◆ **What is expected**
From the line that contains "This screenshot has height=723, width=1080." to the end of the entries, copy each line exactly, though the pictures stay out.

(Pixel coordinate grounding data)

======

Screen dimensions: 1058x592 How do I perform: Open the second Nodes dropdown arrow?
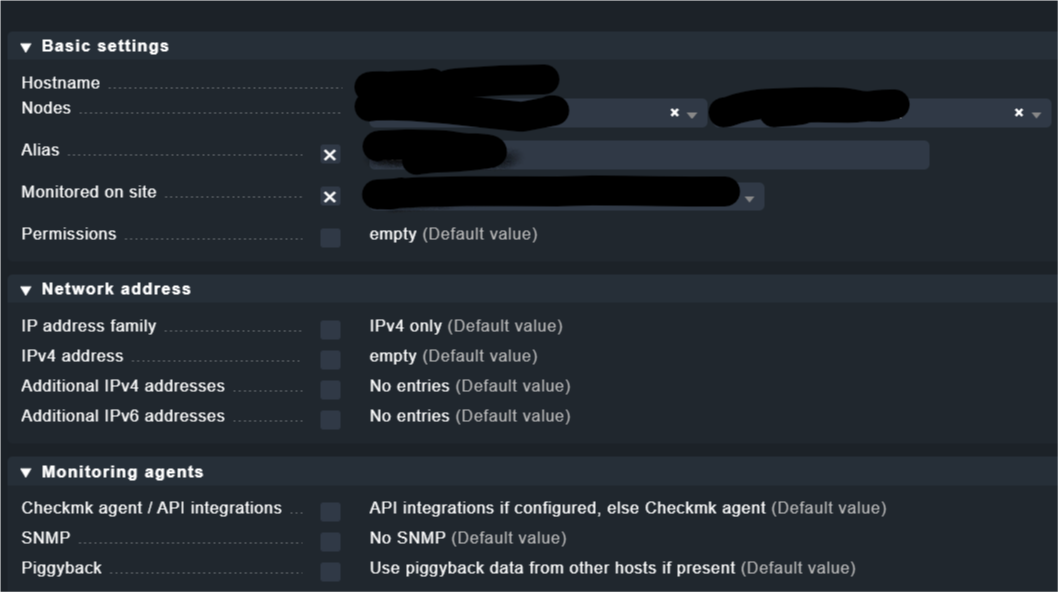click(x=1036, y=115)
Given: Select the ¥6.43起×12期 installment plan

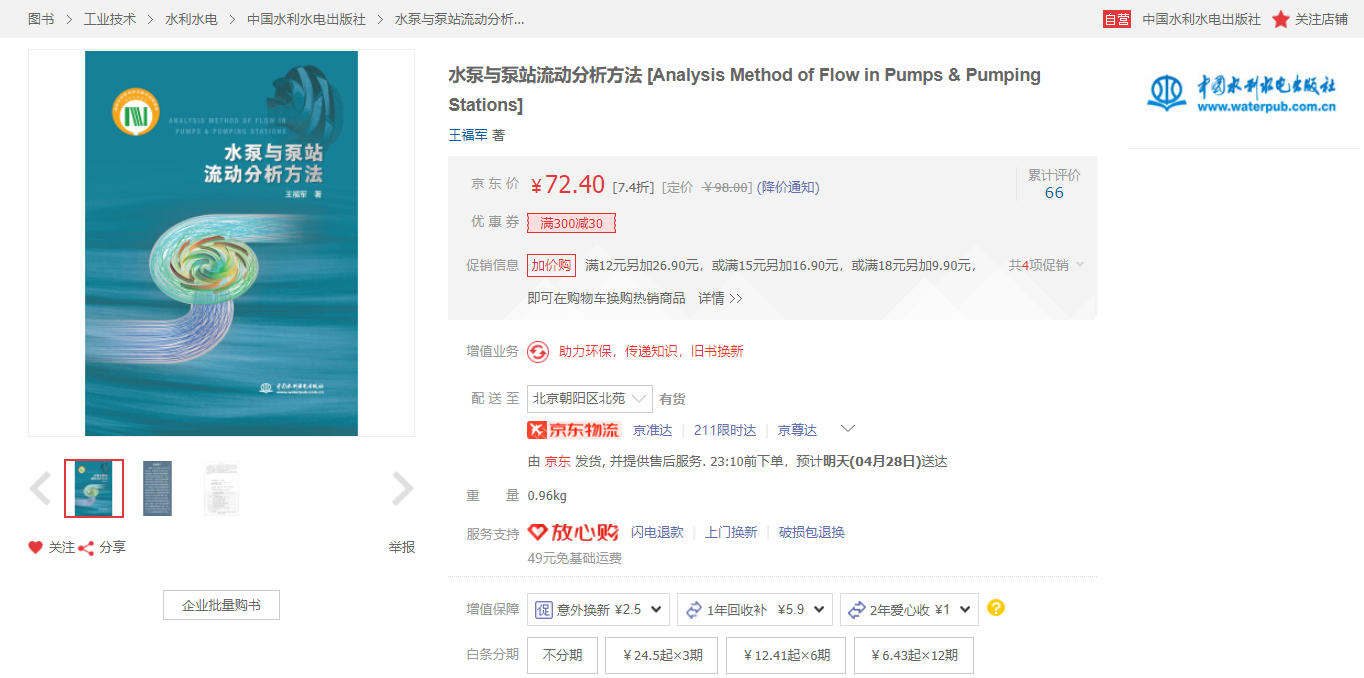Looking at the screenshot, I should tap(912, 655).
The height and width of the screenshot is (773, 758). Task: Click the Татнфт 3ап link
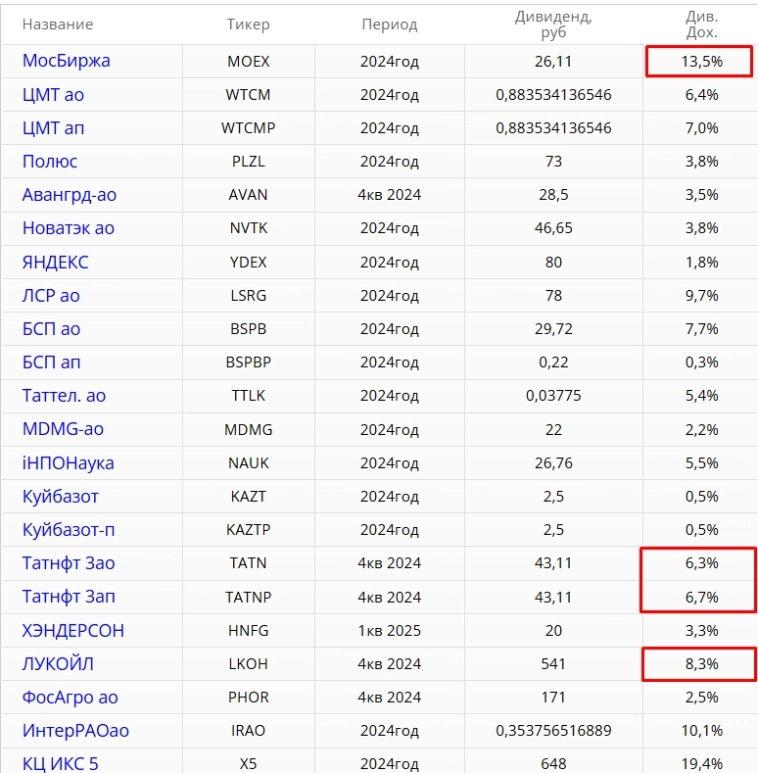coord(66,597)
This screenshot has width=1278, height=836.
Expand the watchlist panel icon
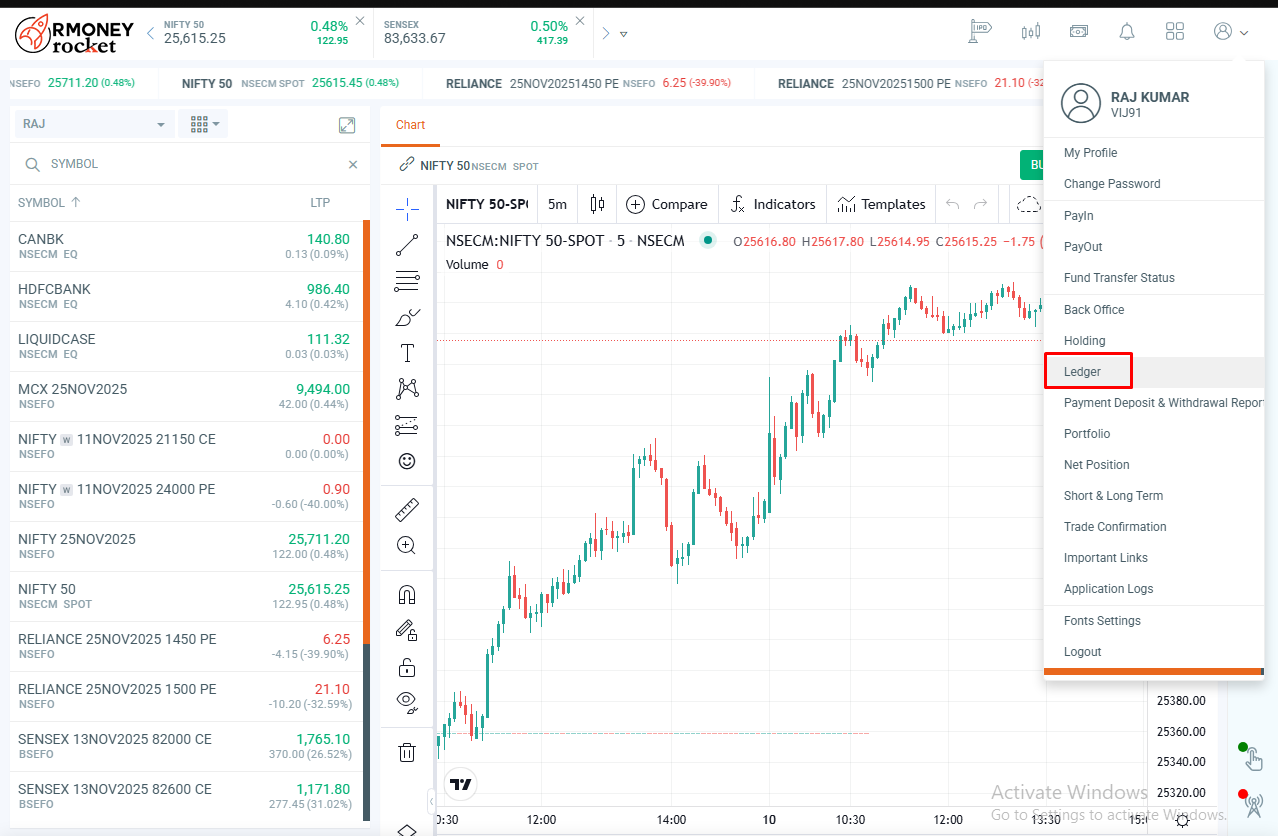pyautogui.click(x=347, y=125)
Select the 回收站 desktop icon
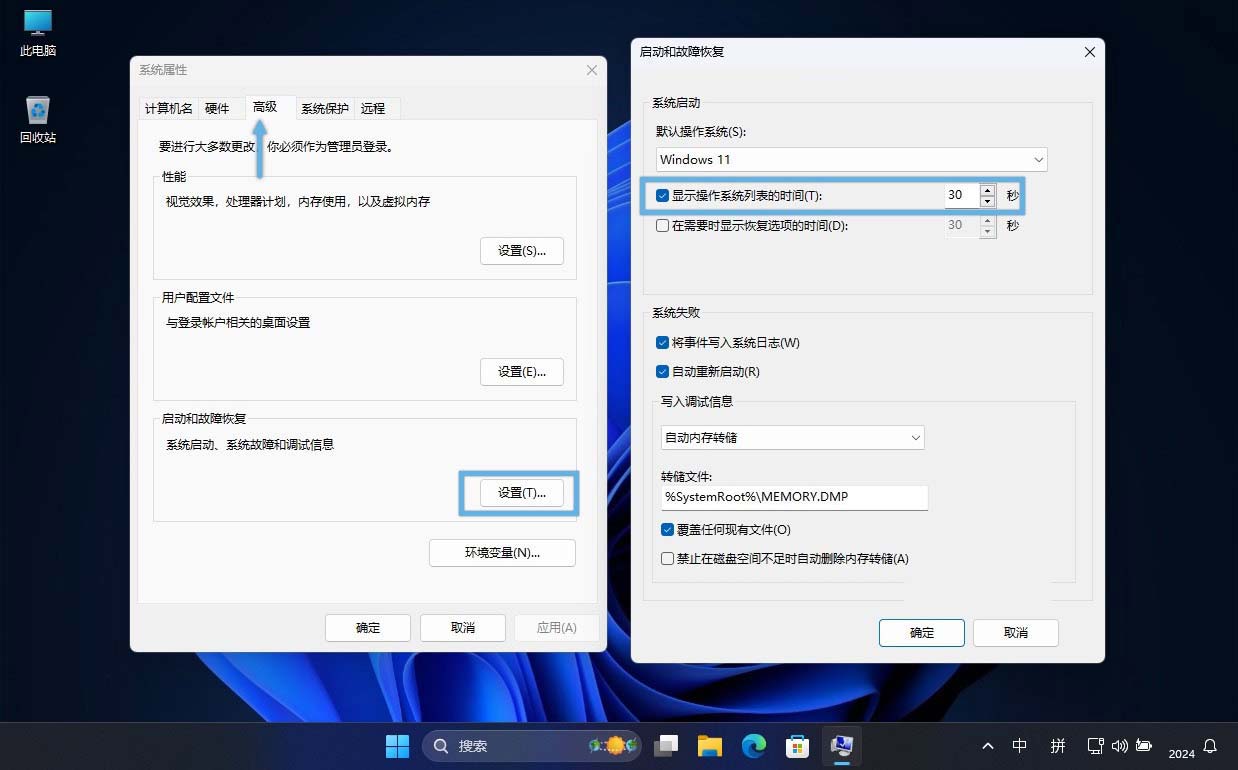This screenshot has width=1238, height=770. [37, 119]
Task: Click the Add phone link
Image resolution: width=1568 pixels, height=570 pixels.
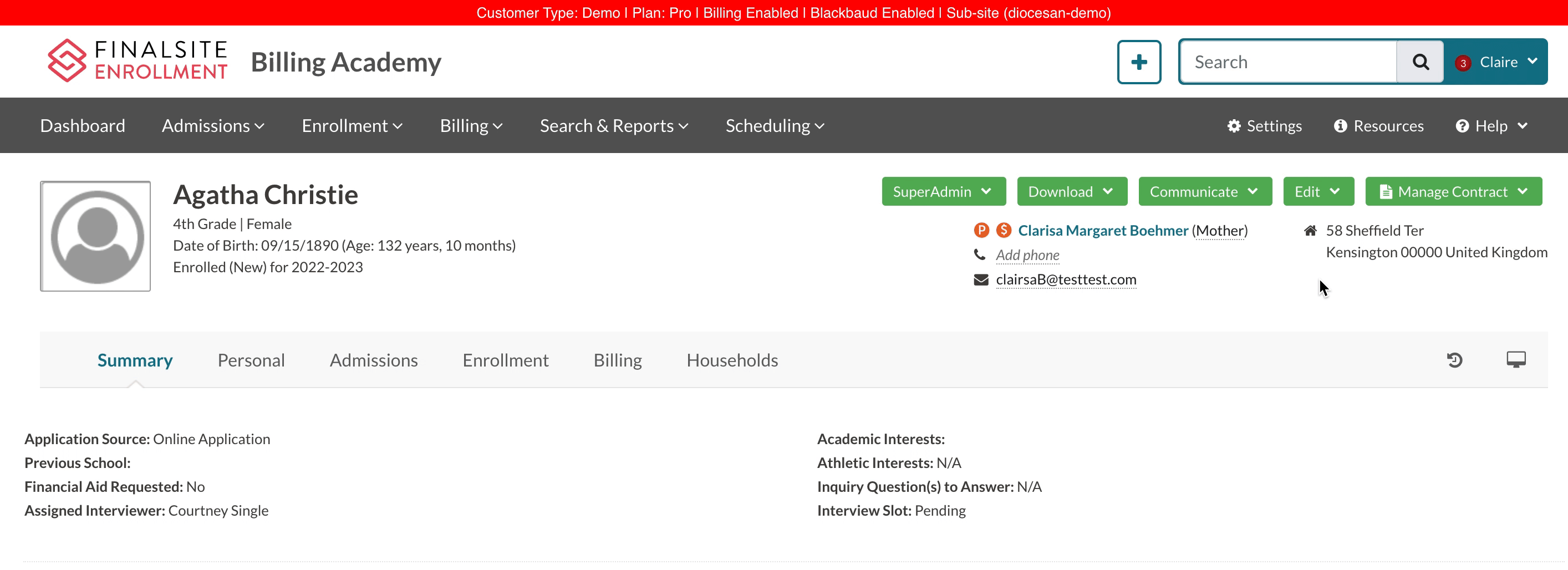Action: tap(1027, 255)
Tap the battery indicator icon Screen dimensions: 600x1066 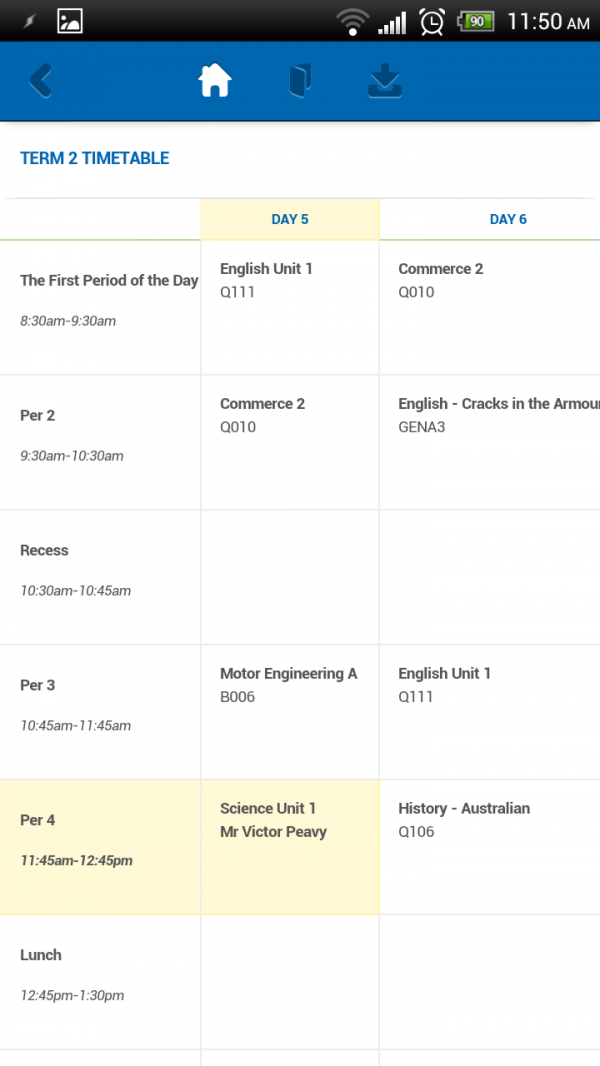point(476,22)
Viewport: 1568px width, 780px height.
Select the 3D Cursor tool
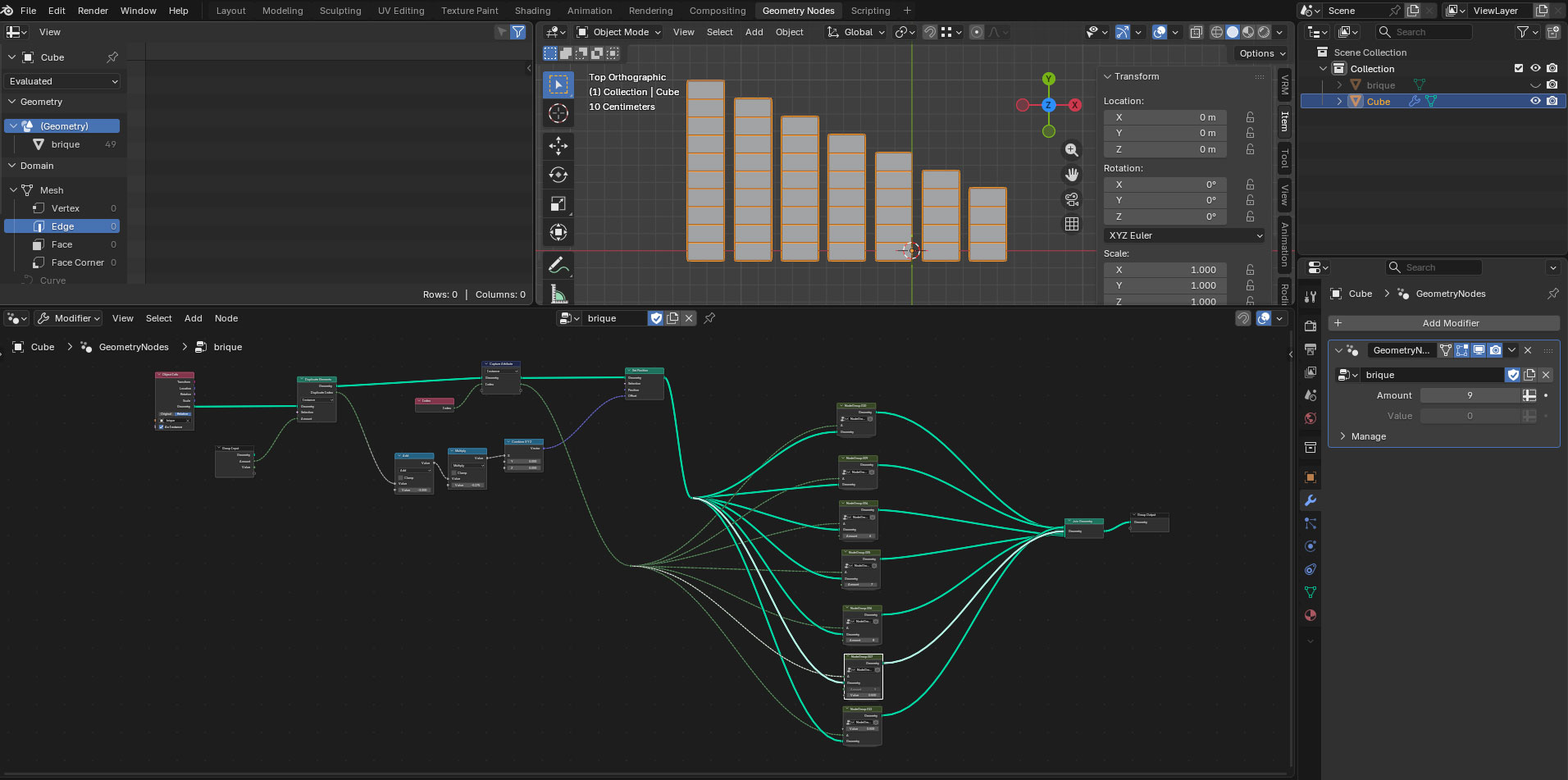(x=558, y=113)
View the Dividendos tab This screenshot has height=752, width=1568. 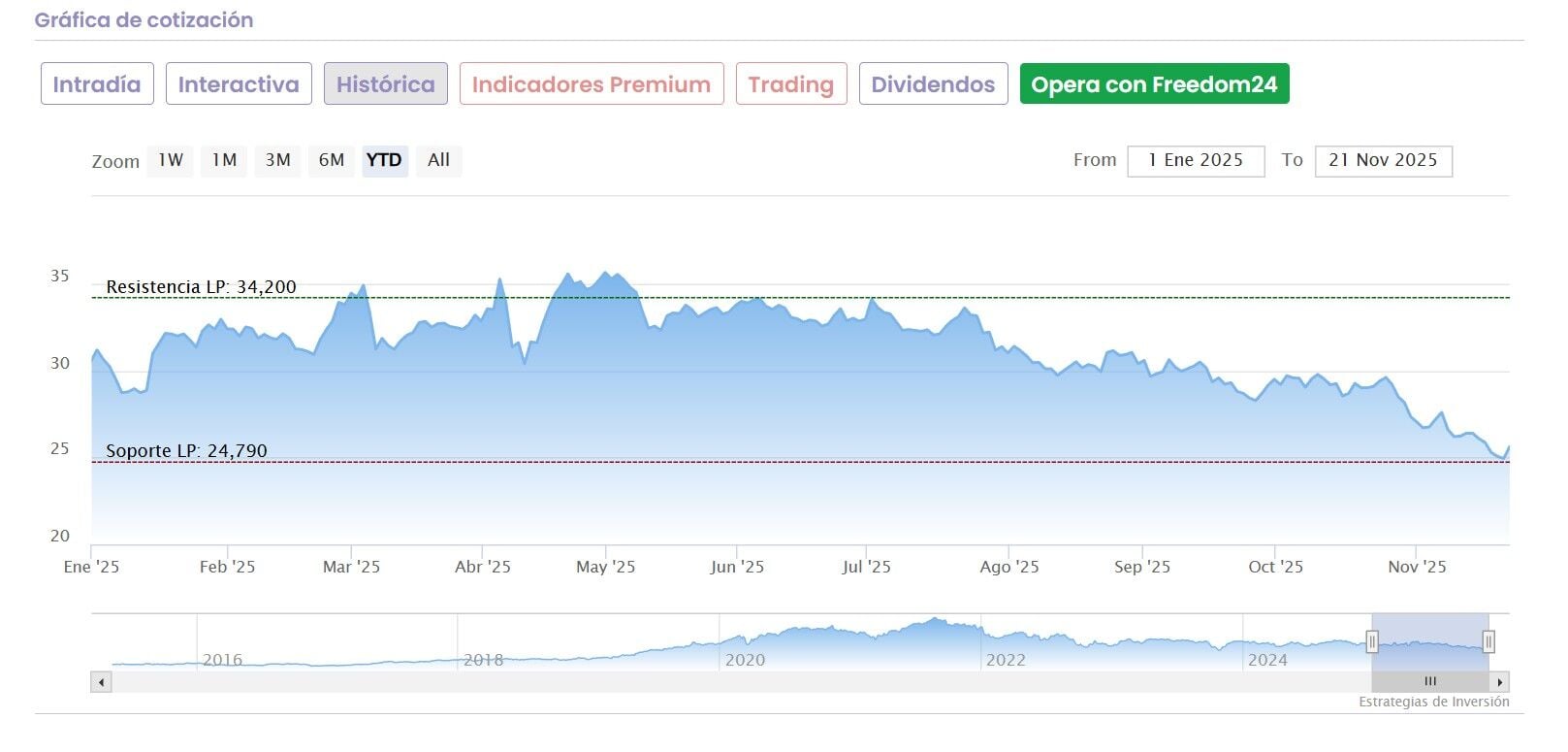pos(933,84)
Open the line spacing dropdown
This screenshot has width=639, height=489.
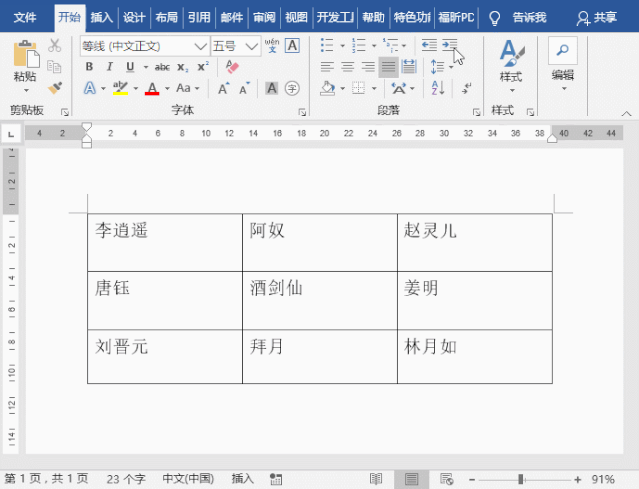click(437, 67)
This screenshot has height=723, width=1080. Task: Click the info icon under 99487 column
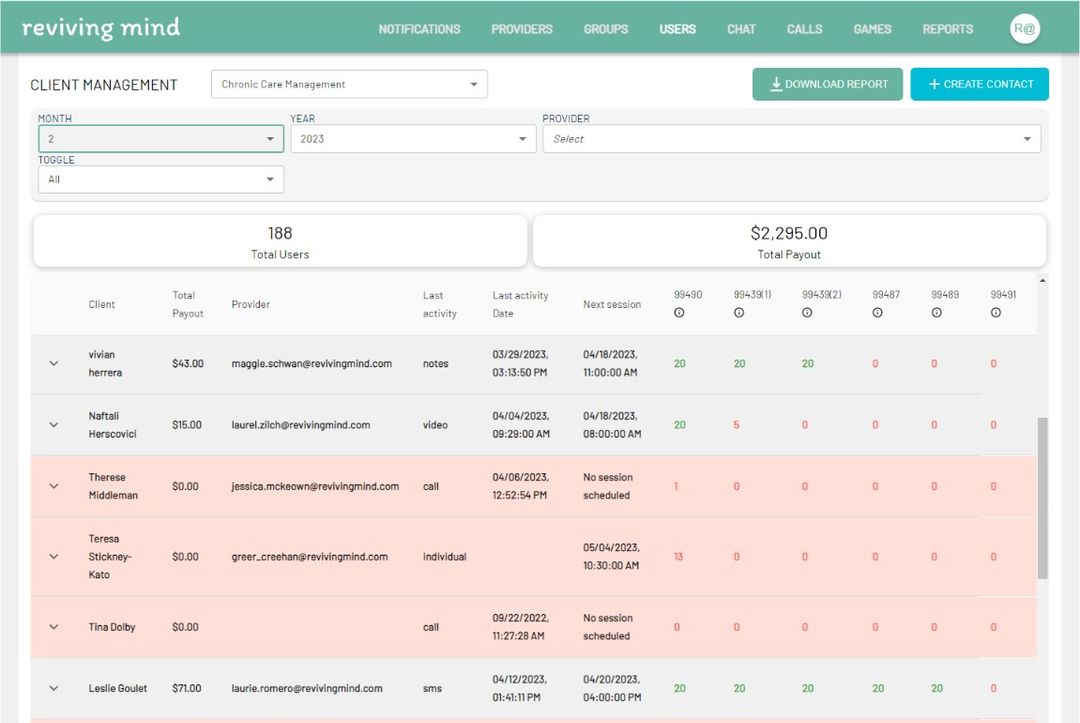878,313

======

◆ **Answer section**
This screenshot has height=723, width=1080. Task: Click the info icon under 99487 column
878,313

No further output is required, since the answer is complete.